Pittsburgh arts organizations focus on empowering local artists with 2021 VACE Fellowship | Visual Art | Pittsburgh | Pittsburgh City Paper

Pittsburgh arts organizations focus on empowering local artists with 2021 VACE Fellowship

The Pittsburgh arts coalition known as VACE, or Visual Arts Coalition for Equity, started in 2020 as a response to the pandemic. But the program seeks to address equity issues in art beyond the struggles of COVID-19. The coalition continues its work with a four-month-long fellowship described as showing candidates “the ins and outs of small Pittsburgh arts business models, nonprofit governance, financial structures, programming, administration, and core values.”

The 2021 fellows include atiya jones, Karen Lue, Zoe Scruggs, Naomi Chambers, Shannon Thompson, and Kemuel Benyehudah. Scruggs, an interdisciplinary artist, expresses gratitude for being part of VACE as a fellow, saying that she has felt empowered during recent group meetings and able to recognize how she can utilize her previous experiences and knowledge.

“It’s been helpful to be given so many examples of how to structure an organization, create programming, and serve an artist community in general," says Scruggs.


The fellowship started in September and will run through December.

VACE is made up of eight small visual arts organizations, including Associated Artists of Pittsburgh, BOOM Concepts, Brew House Association, Bunker Projects, Casey Droege Cultural Productions, Nafasi on Centre, Silver Eye Center for Photography, and Women of Visions, Inc. VACE coordinator Dominique Chestand says that the organizations have always worked closely together, but it was the pandemic that made them realize their collective strengths and the ability to survive the crisis together.

“Despite the shifts we’ve seen during the pandemic, the needs within the arts sector have largely been the same. Artists and arts workers are often not making sustainable incomes within their local economies," says Chestand. “And our goal has always been to create pathways that drive the local art economy, especially for marginalized people who have little to no access to the resources they need in order to thrive as artists and arts workers. I think what was made clear in the midst of the pandemic is how dire the need for economic sustainability is.”

» DATASET EXCERPTS
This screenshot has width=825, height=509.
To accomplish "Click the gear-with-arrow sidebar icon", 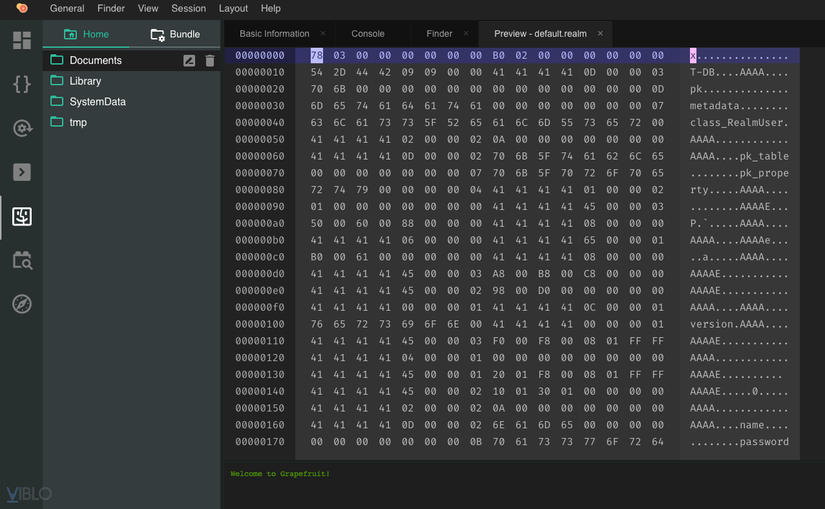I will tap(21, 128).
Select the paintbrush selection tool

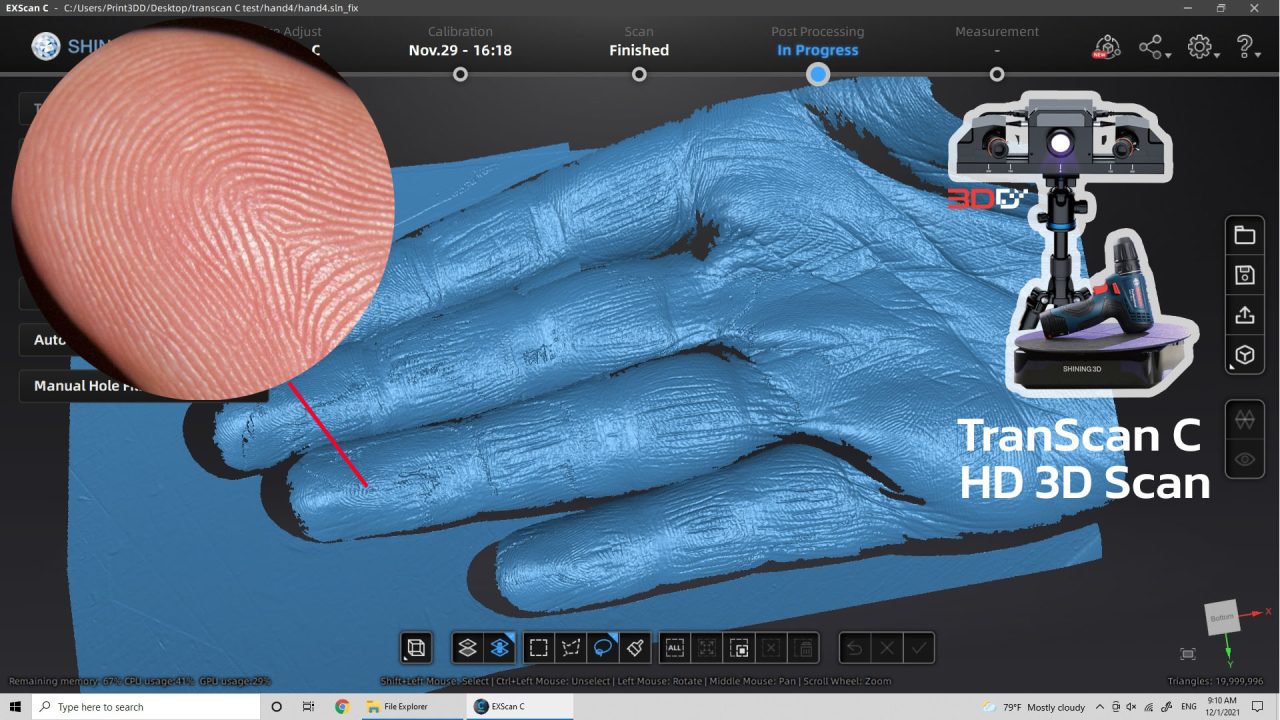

--

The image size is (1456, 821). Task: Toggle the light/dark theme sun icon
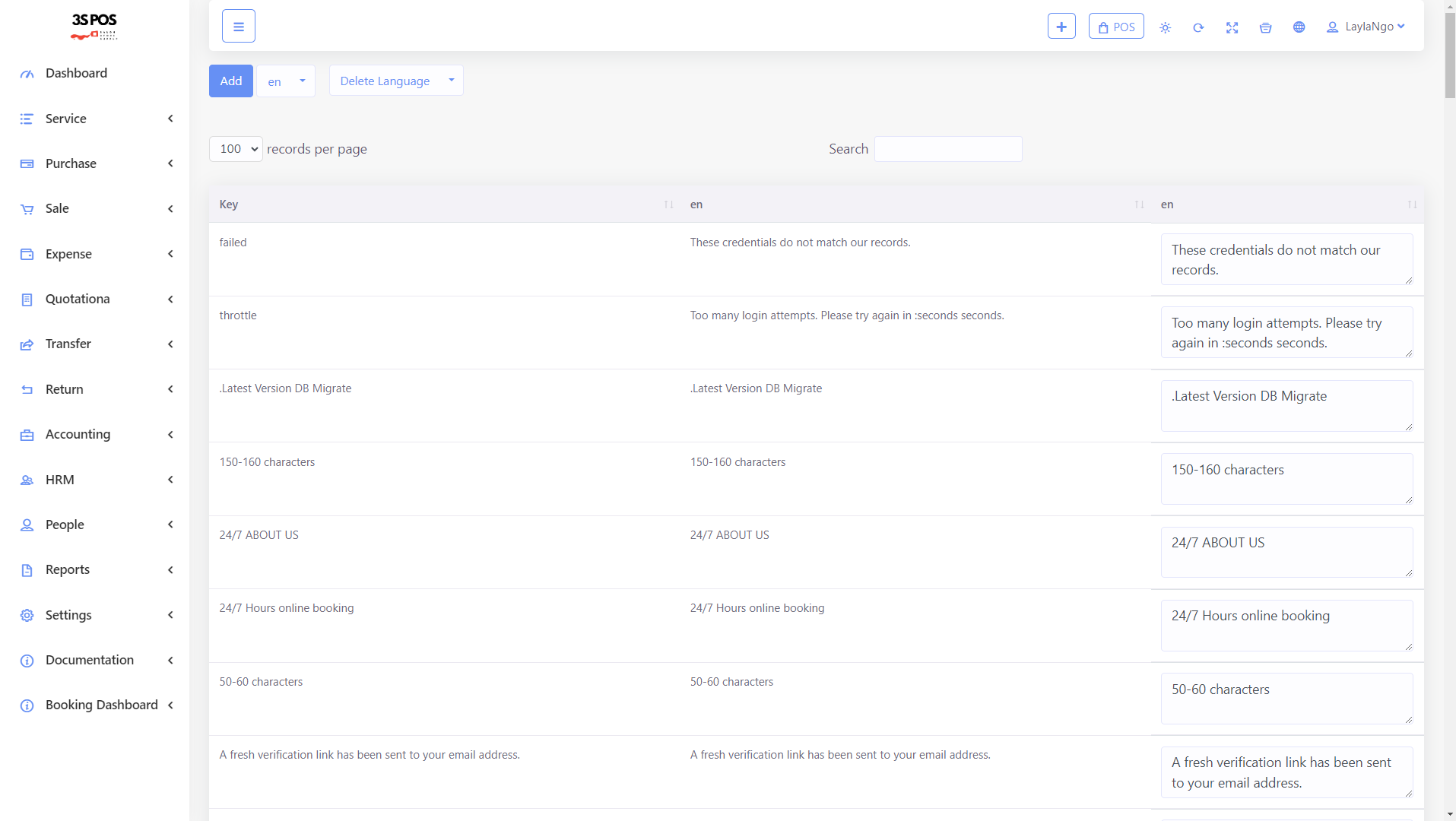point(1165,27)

» TASK GOAL
State how many small visual arts organizations make up VACE, according to the article about the 2021 VACE Fellowship.

» RESPONSE TO THIS TASK
Eight.